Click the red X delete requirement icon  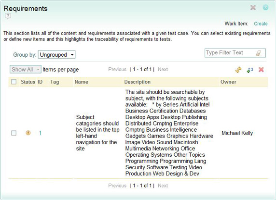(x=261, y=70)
...
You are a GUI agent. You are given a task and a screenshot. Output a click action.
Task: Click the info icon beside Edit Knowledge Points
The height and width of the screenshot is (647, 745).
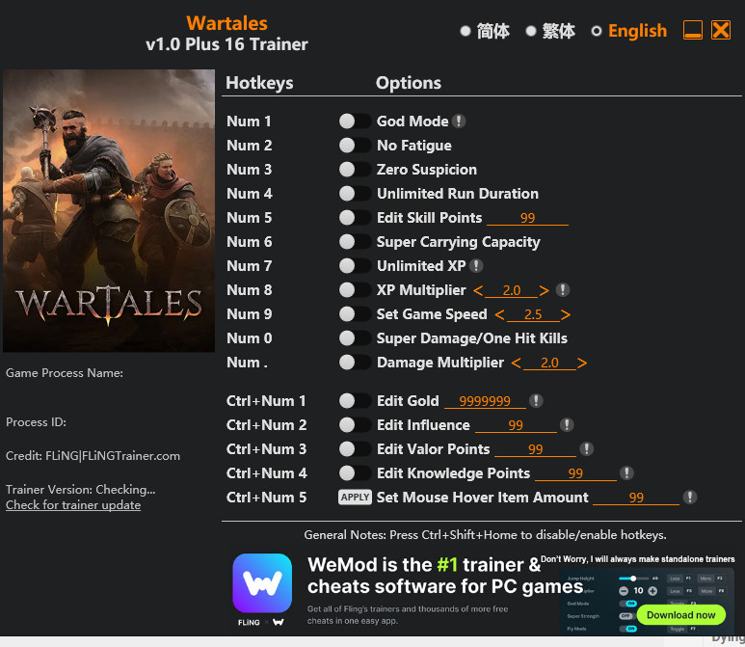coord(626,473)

- _TO BE DONE_: Reproduce word for word the stretch of the listing from the line containing "You are a GUI" through the line containing "coord(626,473)", both lines included. Leave the pictures out.

- _TASK SOLUTION_:
You are a GUI agent. You are given a task and a screenshot. Output a click action.
Task: Click the info icon beside Edit Knowledge Points
The height and width of the screenshot is (647, 745).
coord(626,473)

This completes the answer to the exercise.